Missing All-Ireland final will be ‘tough’, says Waterford’s Pauric Mahony

Top scorer deals with disappointment as county prepares for third final in 12 years

It always appears a particular torment. A first-choice player in the build-up to an All-Ireland final but recovering from long-term injury and long reconciled to the fact that he won’t be playing.

In the cold and dark of the Waterford hurlers' media night at Fraher Field, Dungarvan, Pauric Mahony is that guy.

It was a challenge match with Wexford in October that did the damage, which Tadhg O’Sullivan, orthopaedic consultant and a family friend arranged to have assessed and despite initial ambiguity, a scan confirmed the dreaded cruciate news.

So when the Waterford team that he has led and top-scored for during a 10-year intercounty career shook off the lethargy of two years without a single championship win and with such conviction that they reached a second All-Ireland final in four years, Mahony was faced with a big-match build-up that he wasn’t really building up to.


“It will be tough, it will be tough of course but I suppose that’s part of the game. For example, we’ve the likes of Darragh Fives who is injured too and he’s had a lot more back luck than me over the years.

Bad injuries

“Whereas I might have had one or two bad injuries where I had to go under the knife he has constantly had muscle injuries and he was there the Tuesday night before the Cork game absolutely flying probably playing the best hurling he has played and next minute he went down and his year was over.”

It was the second season ending injury to have disrupted Mahony’s career after a broken tibia in 2015 just a week after helping the county to a league title, derailed that year’s championship.

New manager Liam Cahill identified him as someone who might like to remain part of the panel and contribute off-field.

“Liam was speaking to me pretty quickly after it and was keen for me to hang around, and I suppose at the start I was kind of feeling like a bit of a waster, but then eventually you can start picking up the balls or bringing water out to the lads; you can do something and you feel like you’re offering something.”

The whole setback was especially disappointing because of the year that everyone has had to endure.

From lockdown in March at the very point that Waterford had qualified for the league knockout stages, through the months of uncertainty to the sheer relief of a return to play in July, he experienced the emotional ebb and flow of not knowing whether there would be a season.

There was and at club level it culminated in the now almost perennial county title for Ballygunner, which had him gnawing at the bit for the intercounty championship to start, making its termination all the harder to bear.
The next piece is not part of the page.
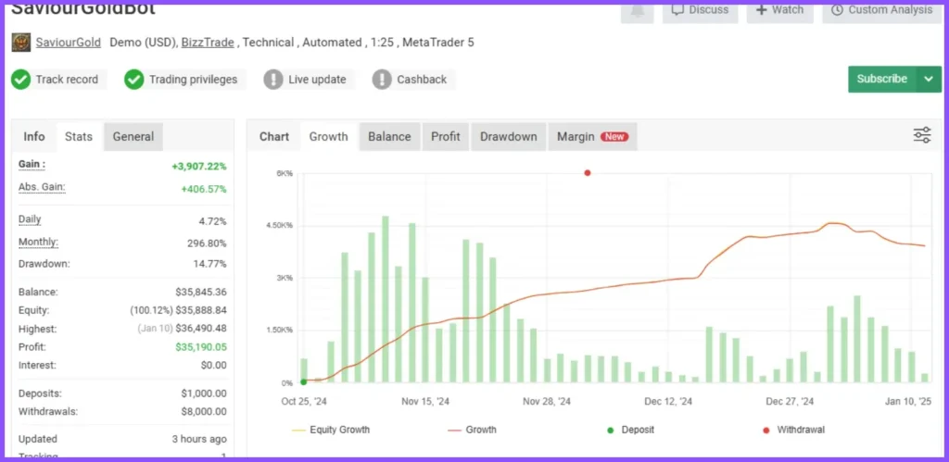Click the bell notification icon

pyautogui.click(x=637, y=9)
“Yeah, it kind of was. The way the club finished, you’re hungry and mad for more action because it was run off over a short window and we spent three or four months on our own, just training away, training on any piece of grass you could find trying to keep the fitness levels up.

“Then obviously we got back and everyone was absolutely buzzing for the club championships to be played, never mind intercounty, and then when the green light was given for intercounty I think everyone was excited, right across Ireland, because it’s an outlet for everyone here now as we’ve seen.”
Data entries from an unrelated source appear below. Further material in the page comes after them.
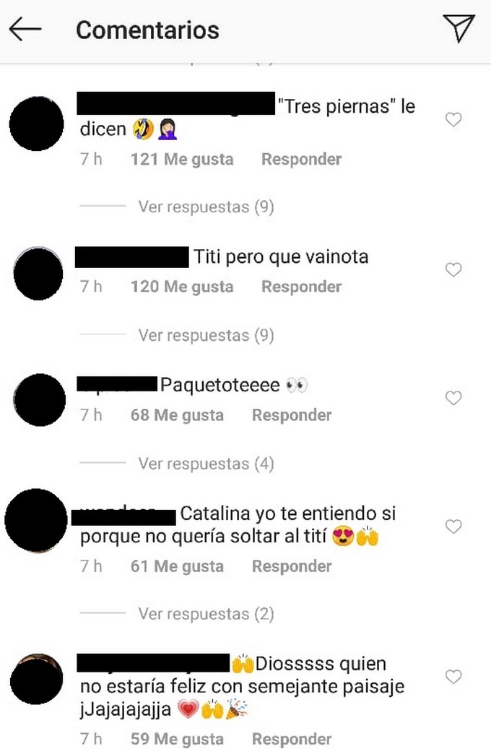Tap heart on "Diosssss quien" comment
The height and width of the screenshot is (749, 491).
click(453, 676)
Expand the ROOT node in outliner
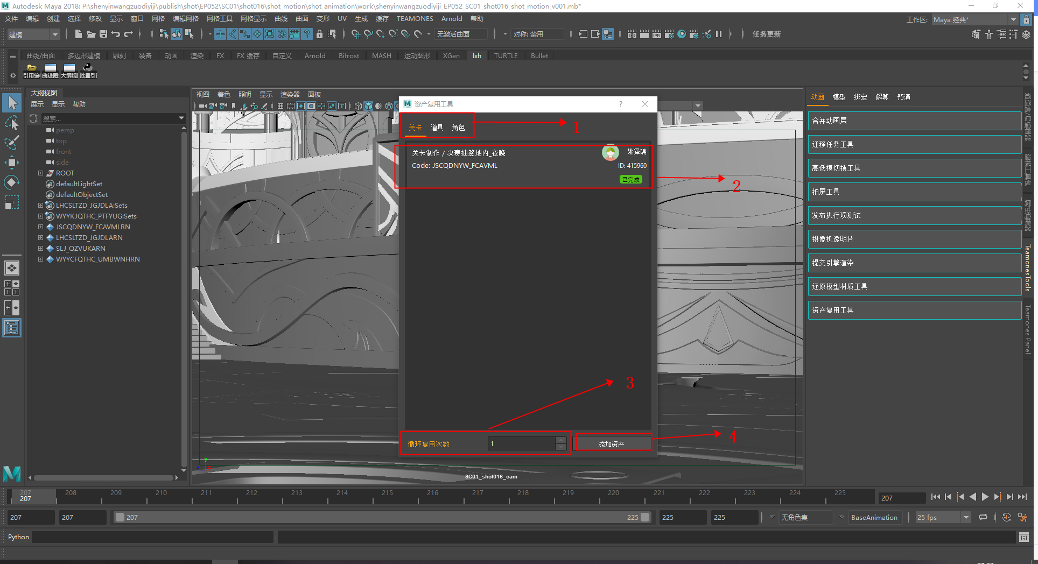The height and width of the screenshot is (564, 1038). pos(40,173)
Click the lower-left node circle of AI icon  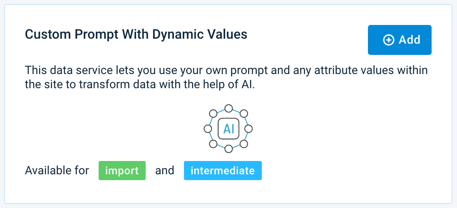pyautogui.click(x=213, y=144)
Protocols to deal with the pandemic have created the strangest of all championships. Not alone is it being played later in the year than any All-Irelands for about 100 years but even the biggest stadiums must remain largely empty with no supporters.

The abnormality has, however, eased the pressures on players, particularly in a county like Waterford, which is sufficiently unfamiliar with All-Ireland finals - two, 2008 and 2017 in 57 years - for the public mood to escalate.

Mahony particularly notes one element of the big day that players will be glad to avoid, particularly given that his brother Philip retired after last season.

“The ticket side of things will help anyway - an absolute nightmare. I was only thinking to myself that if we got there this year and with Philip gone off the panel the allocation to our family was going to be halved.

“Look it probably does help. I’m sure you were in Croke Park last week there was an eerie feeling there. It brings it back to game on game and treating it whether it’s a final, semi-final, the first round of the league or a challenge match by having to go out with the same attitude and bring your game every time you go there. That’s how we have tried to approach it and it has worked to date.”